Task to carry out | State how many lines in the records below contain the word "screenshot". Reply with the number alone.

** BEGIN **

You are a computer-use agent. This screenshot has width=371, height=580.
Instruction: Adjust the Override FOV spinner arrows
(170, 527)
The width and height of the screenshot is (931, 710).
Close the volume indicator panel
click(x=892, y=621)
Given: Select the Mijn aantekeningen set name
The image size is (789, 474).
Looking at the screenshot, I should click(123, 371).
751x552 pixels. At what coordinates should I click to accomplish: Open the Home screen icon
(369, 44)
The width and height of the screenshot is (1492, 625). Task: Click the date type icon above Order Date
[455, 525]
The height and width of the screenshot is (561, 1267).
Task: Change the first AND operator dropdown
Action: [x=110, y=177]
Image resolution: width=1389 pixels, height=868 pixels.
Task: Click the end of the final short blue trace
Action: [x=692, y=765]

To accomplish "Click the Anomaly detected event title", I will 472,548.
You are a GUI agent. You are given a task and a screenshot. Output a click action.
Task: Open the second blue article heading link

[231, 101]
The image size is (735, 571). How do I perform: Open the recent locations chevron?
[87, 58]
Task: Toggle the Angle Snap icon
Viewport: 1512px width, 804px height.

** END **

Solution to the problem | 6